Costa Ricans are honest and friendly people. A common saying is: “Pura Vida” (translated means, “Pure Life”). One defining characteristic is the lack of a standing army and outsanding education system. Wealth is evenly distributed when compared to North America or European countries. Extreme poverty is rare and this translates into low crime.
As in every country you must be smart and use good judgment when travelling into the wilderness. Remember that Costa Rica is extremely bio-diverse, and that critters abound! Ask for advice from tour guide or hotel managers before heading off the beaten path.
STAYING SAFE AT HOTELS
Wealthy people stay at hotels and this can attract some petty criminals so make sure to lock your doors and watch your belongings. Almost every hotel has safety deposit boxes in the room, use them!!

**SUPPLIED RECORDS**

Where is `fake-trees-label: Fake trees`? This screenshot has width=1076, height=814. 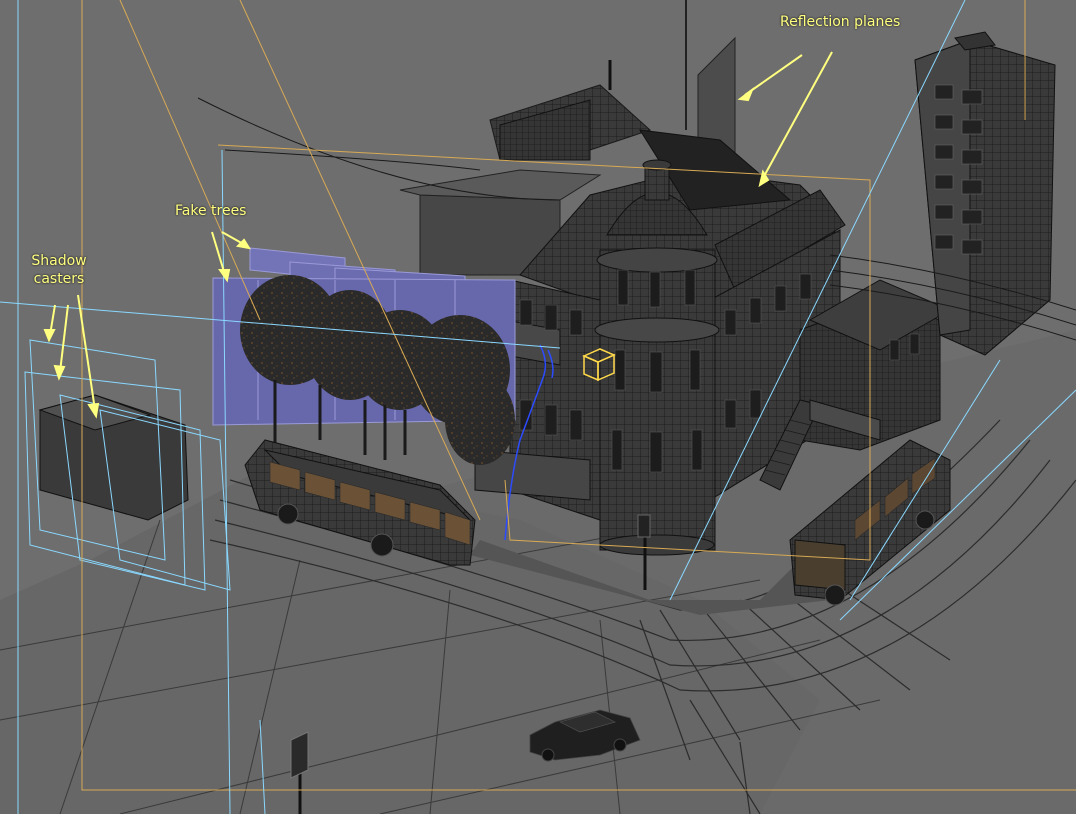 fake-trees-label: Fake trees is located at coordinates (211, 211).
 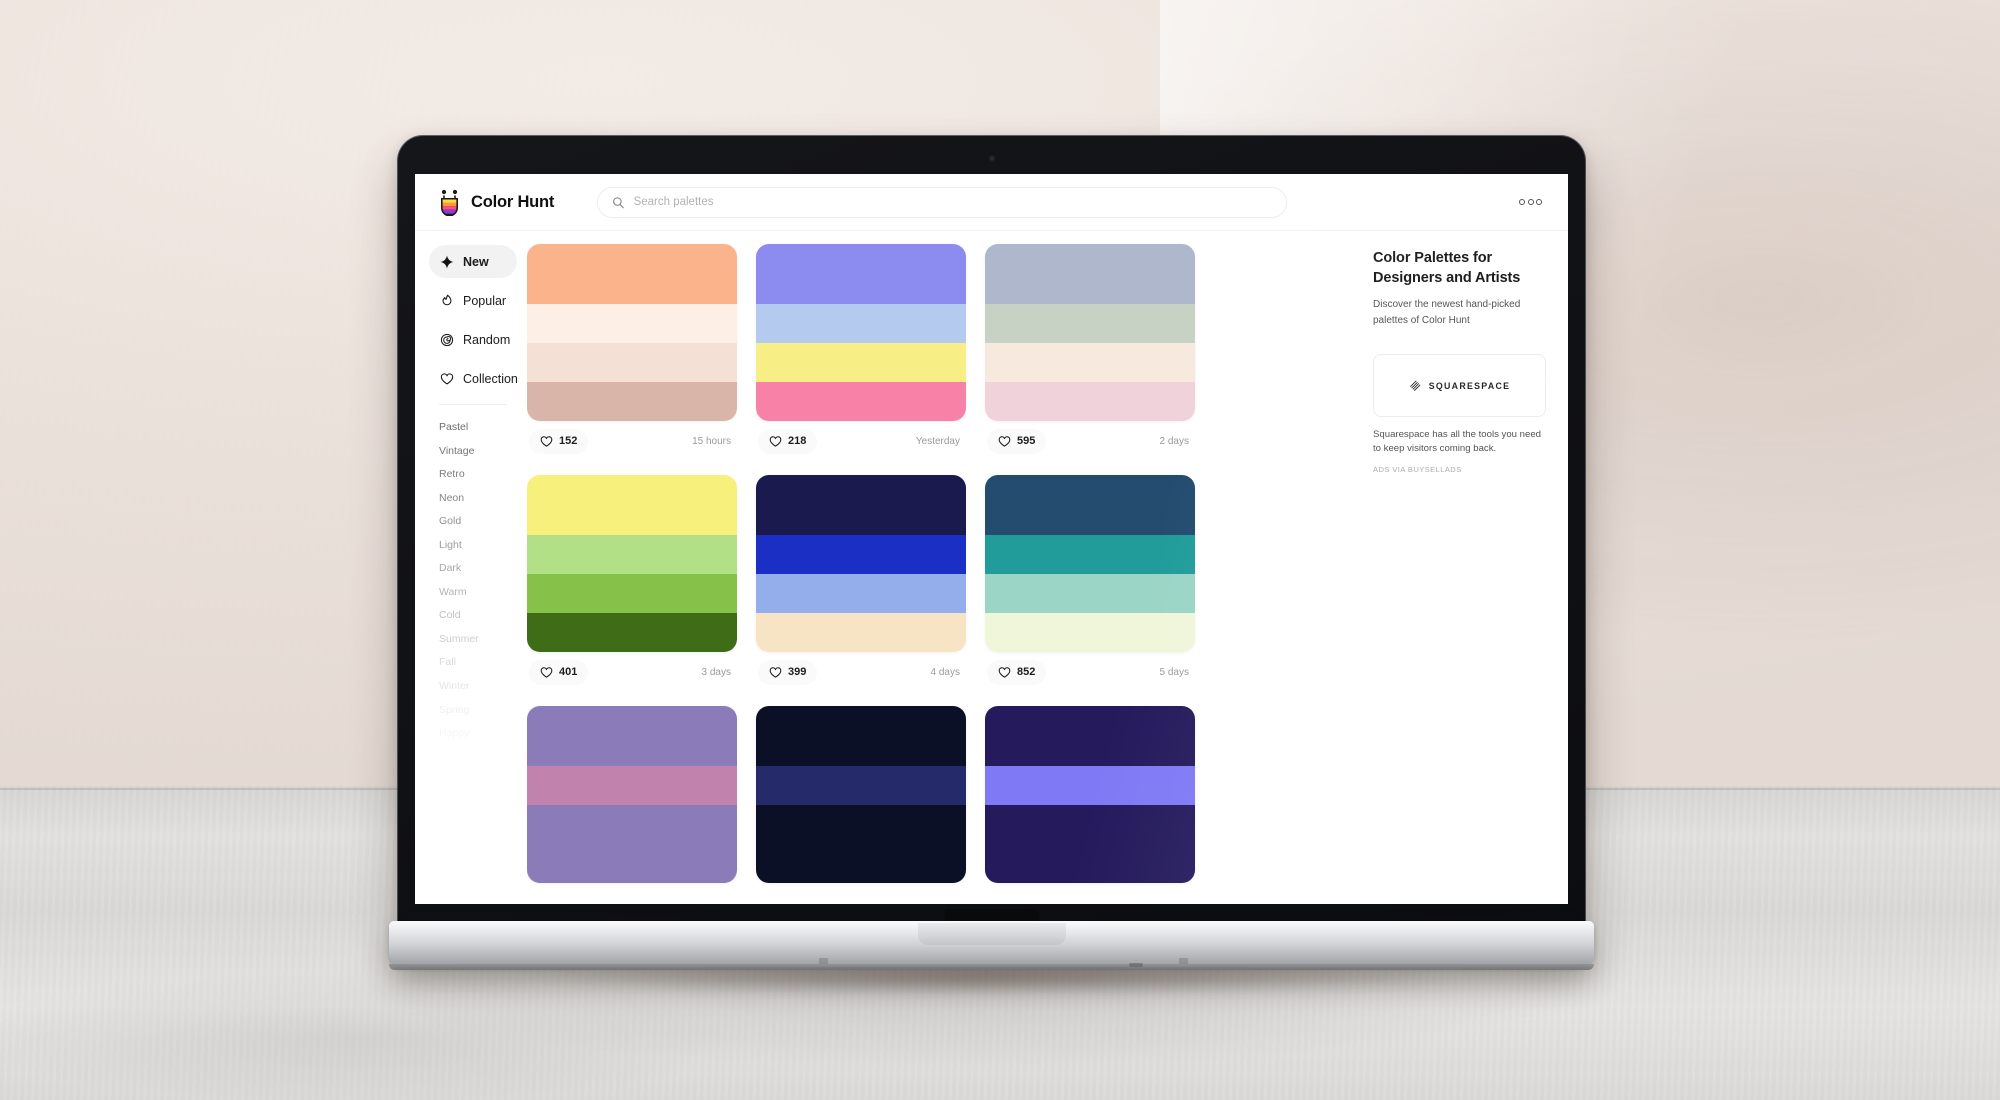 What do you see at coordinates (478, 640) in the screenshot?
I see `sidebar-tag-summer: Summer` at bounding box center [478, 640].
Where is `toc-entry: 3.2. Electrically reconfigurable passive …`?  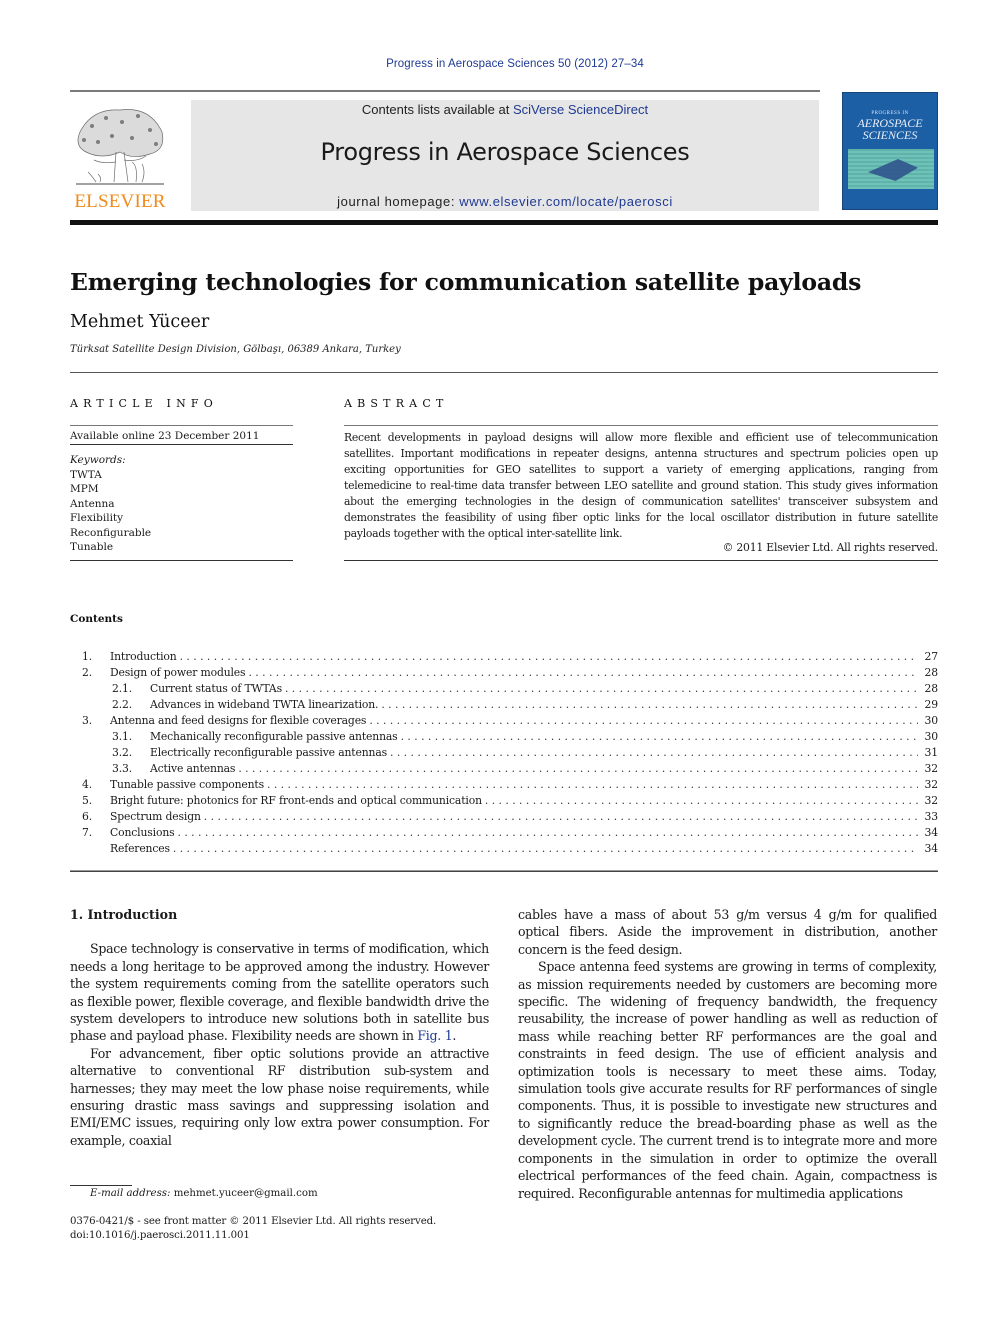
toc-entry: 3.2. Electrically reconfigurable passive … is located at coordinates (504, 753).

**EXERCISE INSTRUCTIONS**
A: Reproduce the passage on Costa Rica word for word, starting with "STAYING SAFE AT" and going on through "room, use them!!".
B: List each precaution that the passage on Costa Rica gives under the header "STAYING SAFE AT HOTELS".

**RESULTS FOR EACH TASK**
A:
STAYING SAFE AT HOTELS
Wealthy people stay at hotels and this can attract some petty criminals so make sure to lock your doors and watch your belongings. Almost every hotel has safety deposit boxes in the room, use them!!

B:
- Lock your doors
- Watch your belongings
- Use the safety deposit boxes in the room